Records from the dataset
— begin —
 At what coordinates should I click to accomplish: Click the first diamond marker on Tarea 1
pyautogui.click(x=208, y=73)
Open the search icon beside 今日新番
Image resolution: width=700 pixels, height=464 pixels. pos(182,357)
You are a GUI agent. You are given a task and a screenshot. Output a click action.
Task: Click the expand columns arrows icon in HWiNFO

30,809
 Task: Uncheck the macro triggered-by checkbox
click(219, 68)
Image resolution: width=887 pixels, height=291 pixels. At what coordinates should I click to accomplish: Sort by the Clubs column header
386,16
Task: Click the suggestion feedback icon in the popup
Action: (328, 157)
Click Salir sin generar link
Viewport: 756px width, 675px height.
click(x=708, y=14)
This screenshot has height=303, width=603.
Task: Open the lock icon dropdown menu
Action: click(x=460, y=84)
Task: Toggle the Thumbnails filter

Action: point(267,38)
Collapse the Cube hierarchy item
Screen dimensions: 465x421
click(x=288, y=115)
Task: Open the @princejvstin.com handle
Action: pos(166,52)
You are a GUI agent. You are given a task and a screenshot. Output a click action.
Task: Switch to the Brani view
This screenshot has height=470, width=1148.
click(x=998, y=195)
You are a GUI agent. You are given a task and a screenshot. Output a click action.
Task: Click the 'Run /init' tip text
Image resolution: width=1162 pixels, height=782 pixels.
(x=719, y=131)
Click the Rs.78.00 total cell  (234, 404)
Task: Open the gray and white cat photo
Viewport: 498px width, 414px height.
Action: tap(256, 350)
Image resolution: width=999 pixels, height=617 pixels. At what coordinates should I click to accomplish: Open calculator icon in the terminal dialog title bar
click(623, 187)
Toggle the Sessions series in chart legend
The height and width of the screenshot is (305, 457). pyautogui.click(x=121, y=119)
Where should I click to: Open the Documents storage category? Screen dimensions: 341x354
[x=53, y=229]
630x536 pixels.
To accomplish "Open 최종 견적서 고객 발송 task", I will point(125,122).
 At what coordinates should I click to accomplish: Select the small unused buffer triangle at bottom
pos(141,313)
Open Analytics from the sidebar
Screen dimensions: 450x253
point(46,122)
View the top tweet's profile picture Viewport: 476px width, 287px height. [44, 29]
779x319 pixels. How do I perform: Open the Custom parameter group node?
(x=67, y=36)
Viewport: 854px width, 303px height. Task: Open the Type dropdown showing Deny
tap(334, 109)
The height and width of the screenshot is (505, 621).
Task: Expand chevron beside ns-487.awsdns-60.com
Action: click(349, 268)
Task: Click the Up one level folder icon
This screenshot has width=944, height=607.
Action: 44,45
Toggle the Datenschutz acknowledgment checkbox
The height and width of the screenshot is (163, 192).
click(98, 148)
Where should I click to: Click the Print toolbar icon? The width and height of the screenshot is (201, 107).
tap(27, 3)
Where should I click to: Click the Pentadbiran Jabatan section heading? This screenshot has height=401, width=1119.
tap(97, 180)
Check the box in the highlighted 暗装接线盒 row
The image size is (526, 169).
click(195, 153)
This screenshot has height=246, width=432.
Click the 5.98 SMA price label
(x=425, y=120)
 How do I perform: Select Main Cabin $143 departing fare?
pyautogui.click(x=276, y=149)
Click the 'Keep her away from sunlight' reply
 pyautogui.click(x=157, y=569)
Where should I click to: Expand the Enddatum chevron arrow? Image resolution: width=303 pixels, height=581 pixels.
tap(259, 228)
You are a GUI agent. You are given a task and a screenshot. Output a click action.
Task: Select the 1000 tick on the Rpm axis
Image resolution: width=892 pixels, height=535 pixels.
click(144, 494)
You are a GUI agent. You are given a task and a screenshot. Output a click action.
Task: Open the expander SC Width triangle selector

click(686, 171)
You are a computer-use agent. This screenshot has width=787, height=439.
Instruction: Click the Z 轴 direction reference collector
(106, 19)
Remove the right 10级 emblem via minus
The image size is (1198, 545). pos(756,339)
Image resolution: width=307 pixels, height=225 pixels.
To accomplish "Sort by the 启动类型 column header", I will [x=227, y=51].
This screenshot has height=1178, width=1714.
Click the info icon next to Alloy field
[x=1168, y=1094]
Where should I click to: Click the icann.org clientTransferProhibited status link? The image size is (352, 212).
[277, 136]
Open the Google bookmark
— end —
DO THIS: Can you find every line in the material above that contains the string "resolution" and copy each of those lines in full? Case counts.

SOLUTION TO THIS EXERCISE:
Image resolution: width=700 pixels, height=464 pixels. pos(182,357)
Image resolution: width=887 pixels, height=291 pixels. At what coordinates should I click to accomplish: Sort by the Clubs column header
Image resolution: width=1162 pixels, height=782 pixels.
Image resolution: width=999 pixels, height=617 pixels. At what coordinates should I click to accomplish: Open calculator icon in the terminal dialog title bar
Where should I click to: Expand the Enddatum chevron arrow? Image resolution: width=303 pixels, height=581 pixels.
Image resolution: width=892 pixels, height=535 pixels.
Image resolution: width=307 pixels, height=225 pixels.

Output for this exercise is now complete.